Records to use:
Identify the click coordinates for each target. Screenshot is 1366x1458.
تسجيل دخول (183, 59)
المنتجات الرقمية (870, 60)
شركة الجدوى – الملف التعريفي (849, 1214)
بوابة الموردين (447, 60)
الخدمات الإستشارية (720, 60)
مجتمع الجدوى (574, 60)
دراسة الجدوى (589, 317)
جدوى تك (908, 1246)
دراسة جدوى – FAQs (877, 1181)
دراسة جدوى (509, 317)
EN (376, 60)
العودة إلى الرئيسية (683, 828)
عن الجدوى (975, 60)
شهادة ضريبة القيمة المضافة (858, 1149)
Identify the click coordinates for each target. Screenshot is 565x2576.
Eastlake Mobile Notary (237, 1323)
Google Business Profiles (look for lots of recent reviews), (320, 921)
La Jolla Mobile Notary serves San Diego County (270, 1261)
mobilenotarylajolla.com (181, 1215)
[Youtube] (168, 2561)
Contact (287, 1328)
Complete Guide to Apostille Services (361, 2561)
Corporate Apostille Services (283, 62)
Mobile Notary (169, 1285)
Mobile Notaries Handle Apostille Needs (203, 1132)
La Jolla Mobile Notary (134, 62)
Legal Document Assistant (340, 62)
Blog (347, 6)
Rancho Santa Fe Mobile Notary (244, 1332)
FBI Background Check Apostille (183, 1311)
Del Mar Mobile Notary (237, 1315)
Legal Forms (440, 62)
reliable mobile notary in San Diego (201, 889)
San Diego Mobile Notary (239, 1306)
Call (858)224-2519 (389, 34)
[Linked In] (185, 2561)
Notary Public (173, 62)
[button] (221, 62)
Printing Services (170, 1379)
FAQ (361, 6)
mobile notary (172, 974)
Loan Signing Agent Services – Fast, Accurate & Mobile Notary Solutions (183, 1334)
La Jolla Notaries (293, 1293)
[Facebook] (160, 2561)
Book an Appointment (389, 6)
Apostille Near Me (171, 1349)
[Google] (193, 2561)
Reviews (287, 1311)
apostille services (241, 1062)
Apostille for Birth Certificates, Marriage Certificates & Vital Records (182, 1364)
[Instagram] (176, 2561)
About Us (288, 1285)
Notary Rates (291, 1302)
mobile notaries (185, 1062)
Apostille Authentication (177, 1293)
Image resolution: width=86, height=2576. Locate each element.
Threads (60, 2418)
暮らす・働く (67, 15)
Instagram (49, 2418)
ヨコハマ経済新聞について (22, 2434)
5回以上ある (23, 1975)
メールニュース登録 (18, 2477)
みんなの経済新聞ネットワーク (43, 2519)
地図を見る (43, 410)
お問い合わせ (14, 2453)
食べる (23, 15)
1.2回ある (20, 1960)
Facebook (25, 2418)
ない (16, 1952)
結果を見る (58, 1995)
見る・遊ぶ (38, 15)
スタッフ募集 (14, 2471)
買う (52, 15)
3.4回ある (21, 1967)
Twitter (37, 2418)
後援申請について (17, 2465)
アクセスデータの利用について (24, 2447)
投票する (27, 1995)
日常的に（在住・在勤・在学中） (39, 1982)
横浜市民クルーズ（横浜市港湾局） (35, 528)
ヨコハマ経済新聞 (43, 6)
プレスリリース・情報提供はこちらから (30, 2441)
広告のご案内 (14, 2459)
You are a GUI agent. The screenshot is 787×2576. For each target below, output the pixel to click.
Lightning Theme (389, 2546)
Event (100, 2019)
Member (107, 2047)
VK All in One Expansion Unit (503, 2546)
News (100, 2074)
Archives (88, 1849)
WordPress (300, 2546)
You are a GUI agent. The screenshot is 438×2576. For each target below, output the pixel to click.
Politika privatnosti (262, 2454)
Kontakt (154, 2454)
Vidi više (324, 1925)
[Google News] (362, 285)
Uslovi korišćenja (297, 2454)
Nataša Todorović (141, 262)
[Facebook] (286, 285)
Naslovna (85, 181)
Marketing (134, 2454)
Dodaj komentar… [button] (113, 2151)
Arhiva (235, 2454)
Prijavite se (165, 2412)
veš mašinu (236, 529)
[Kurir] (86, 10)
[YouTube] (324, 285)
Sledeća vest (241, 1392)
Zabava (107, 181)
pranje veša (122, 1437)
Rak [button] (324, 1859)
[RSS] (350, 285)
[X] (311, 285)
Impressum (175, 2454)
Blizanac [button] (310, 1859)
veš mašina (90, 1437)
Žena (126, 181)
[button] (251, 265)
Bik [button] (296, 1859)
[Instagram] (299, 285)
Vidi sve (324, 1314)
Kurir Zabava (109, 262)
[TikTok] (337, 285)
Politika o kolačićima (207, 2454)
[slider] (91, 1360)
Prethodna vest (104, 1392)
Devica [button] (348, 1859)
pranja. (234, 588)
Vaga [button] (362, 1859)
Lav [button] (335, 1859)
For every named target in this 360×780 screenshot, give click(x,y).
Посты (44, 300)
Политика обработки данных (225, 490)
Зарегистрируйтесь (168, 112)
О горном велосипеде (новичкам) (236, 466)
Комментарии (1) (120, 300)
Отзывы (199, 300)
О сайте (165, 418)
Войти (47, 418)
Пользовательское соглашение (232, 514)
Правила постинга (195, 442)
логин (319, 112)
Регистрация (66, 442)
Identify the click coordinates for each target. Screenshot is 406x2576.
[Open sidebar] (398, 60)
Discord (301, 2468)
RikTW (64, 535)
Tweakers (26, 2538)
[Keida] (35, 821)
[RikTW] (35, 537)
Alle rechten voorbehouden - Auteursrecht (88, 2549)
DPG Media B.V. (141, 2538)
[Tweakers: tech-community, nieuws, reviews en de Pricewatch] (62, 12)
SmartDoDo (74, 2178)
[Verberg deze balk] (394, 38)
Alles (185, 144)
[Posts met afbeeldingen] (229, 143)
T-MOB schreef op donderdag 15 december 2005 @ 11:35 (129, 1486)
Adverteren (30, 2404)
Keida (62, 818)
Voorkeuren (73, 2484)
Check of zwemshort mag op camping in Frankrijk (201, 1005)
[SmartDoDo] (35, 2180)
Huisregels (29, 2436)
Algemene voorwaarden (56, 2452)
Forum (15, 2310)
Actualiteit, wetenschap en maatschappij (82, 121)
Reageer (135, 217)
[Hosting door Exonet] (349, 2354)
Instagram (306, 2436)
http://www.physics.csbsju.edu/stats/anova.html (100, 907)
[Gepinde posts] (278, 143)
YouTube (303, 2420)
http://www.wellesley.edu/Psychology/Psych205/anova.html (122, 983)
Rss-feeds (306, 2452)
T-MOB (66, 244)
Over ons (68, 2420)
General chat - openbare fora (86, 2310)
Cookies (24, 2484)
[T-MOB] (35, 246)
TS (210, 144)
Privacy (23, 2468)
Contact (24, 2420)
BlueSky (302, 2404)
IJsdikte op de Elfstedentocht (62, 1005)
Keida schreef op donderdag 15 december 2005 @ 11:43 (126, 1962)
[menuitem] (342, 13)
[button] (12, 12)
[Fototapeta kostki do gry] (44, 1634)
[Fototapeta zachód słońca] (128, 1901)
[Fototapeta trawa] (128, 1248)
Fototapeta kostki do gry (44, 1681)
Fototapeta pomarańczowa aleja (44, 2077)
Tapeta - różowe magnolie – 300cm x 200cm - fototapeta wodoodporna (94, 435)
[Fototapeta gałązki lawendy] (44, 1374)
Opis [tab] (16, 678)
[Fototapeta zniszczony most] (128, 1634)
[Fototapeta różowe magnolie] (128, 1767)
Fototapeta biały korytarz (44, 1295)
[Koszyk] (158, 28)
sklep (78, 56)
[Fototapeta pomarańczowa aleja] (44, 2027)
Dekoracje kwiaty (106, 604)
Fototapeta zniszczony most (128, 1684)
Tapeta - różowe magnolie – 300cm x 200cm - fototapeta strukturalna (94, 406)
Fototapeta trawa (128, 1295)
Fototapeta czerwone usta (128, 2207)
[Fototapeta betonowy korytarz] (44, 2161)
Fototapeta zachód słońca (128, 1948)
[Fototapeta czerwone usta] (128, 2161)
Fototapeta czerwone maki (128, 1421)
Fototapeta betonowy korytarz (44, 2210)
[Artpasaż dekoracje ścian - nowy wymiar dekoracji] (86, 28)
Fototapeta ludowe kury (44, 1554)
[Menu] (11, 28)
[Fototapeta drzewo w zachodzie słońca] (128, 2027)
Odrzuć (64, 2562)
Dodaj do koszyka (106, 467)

Required work: In the material above, locate the line containing "DPG Media B.V. (141, 2538)" and the line containing "Voorkeuren (73, 2484)". Transcribe exactly those two lines and every line between them, and nothing more.

The answer:
DPG Media B.V. (141, 2538)
[Tweakers: tech-community, nieuws, reviews en de Pricewatch] (62, 12)
SmartDoDo (74, 2178)
[Verberg deze balk] (394, 38)
Alles (185, 144)
[Posts met afbeeldingen] (229, 143)
T-MOB schreef op donderdag 15 december 2005 @ 11:35 (129, 1486)
Adverteren (30, 2404)
Keida (62, 818)
Voorkeuren (73, 2484)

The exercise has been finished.